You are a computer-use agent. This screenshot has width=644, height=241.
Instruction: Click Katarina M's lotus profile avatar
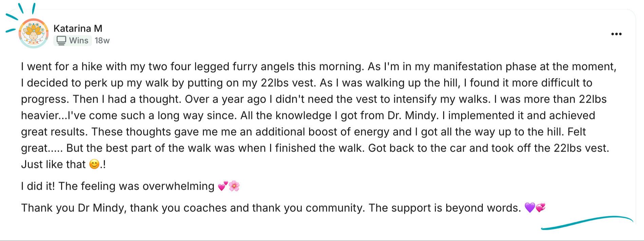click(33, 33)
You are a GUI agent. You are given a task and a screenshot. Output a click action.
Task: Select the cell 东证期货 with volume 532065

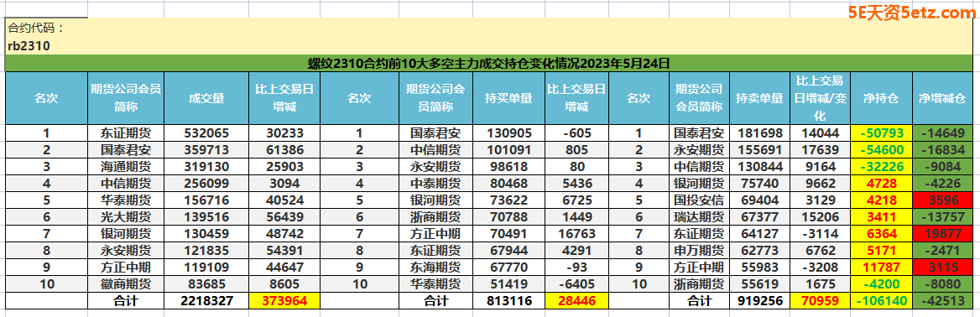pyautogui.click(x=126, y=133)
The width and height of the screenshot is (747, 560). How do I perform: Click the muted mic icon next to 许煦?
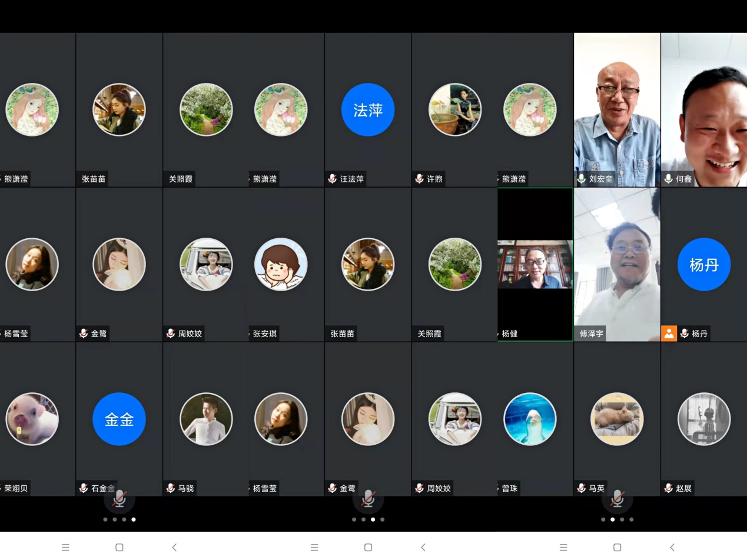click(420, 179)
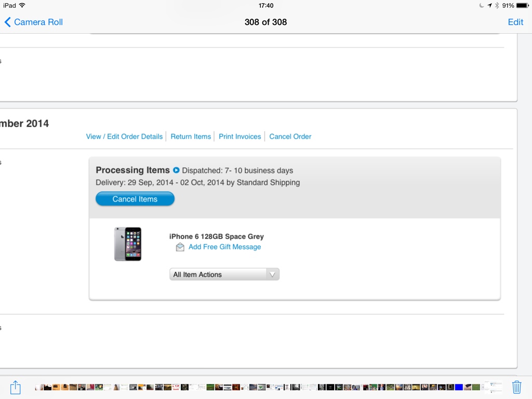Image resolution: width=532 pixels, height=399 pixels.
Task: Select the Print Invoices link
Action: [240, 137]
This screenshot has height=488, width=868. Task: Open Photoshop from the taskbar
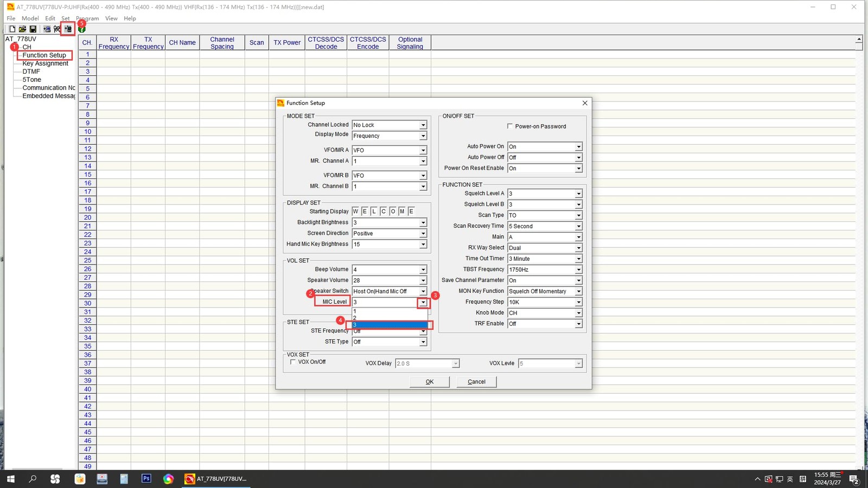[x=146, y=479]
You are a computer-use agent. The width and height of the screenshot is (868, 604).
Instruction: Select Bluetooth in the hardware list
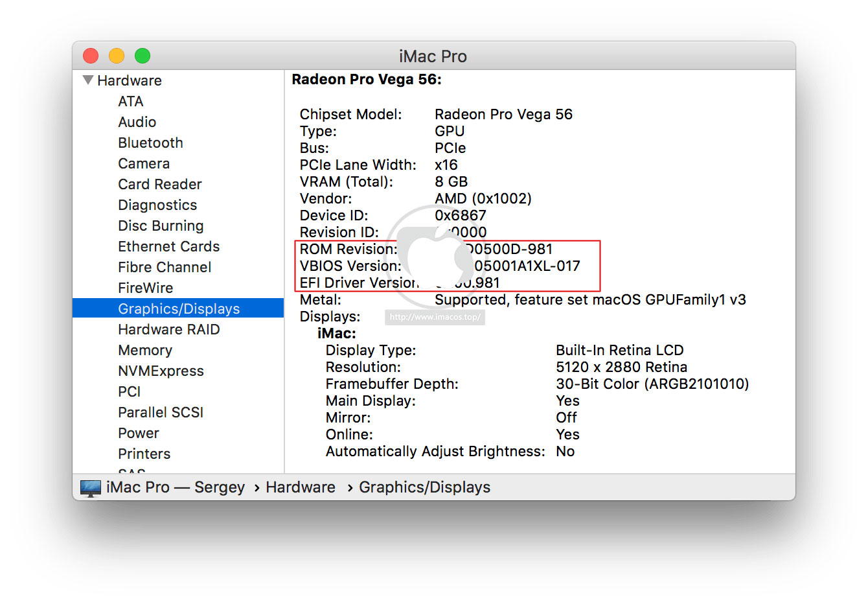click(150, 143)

...

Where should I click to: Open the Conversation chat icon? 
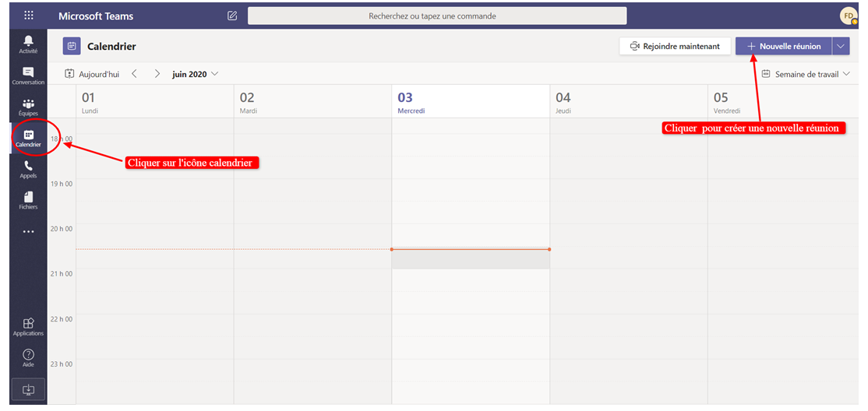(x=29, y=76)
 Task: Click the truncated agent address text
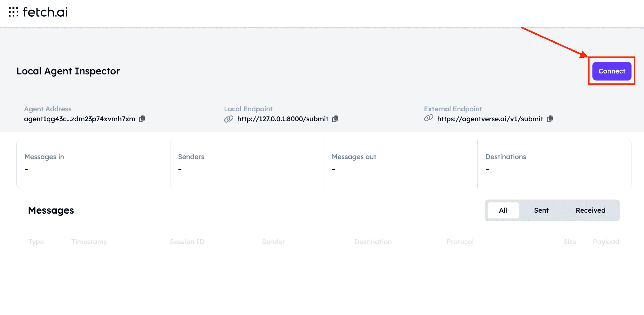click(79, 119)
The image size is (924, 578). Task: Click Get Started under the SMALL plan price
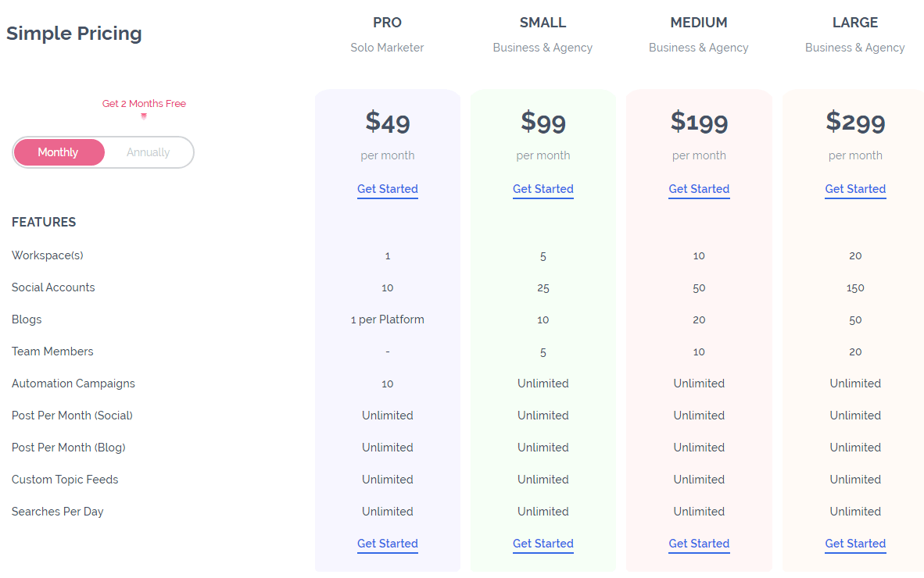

...

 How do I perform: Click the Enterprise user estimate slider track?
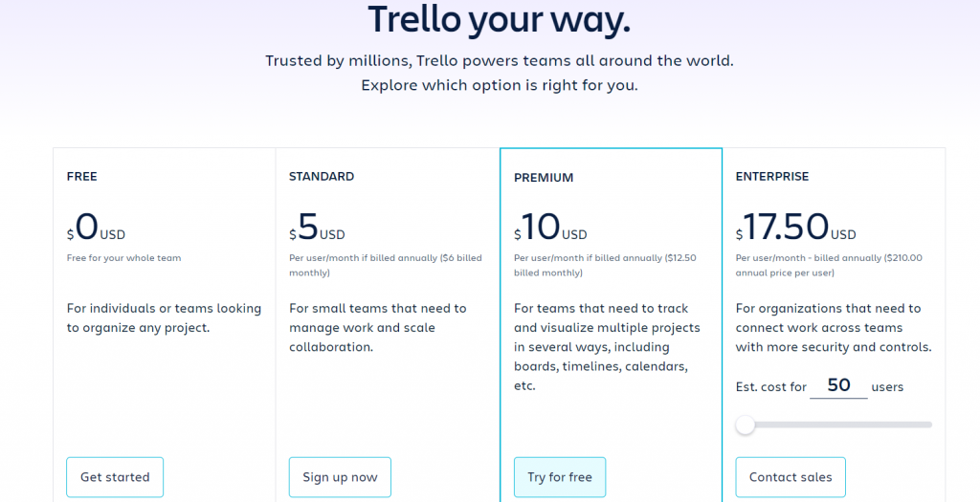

▶ [EXERCISE BRIEF]:
Search the records above for "computer". Copy each line where it is found.

▶ [OUTPUT OF THE EXERCISE]:
You are a computer-use agent. This screenshot has width=644, height=241.
You are a computer-use agent. The width and height of the screenshot is (868, 604).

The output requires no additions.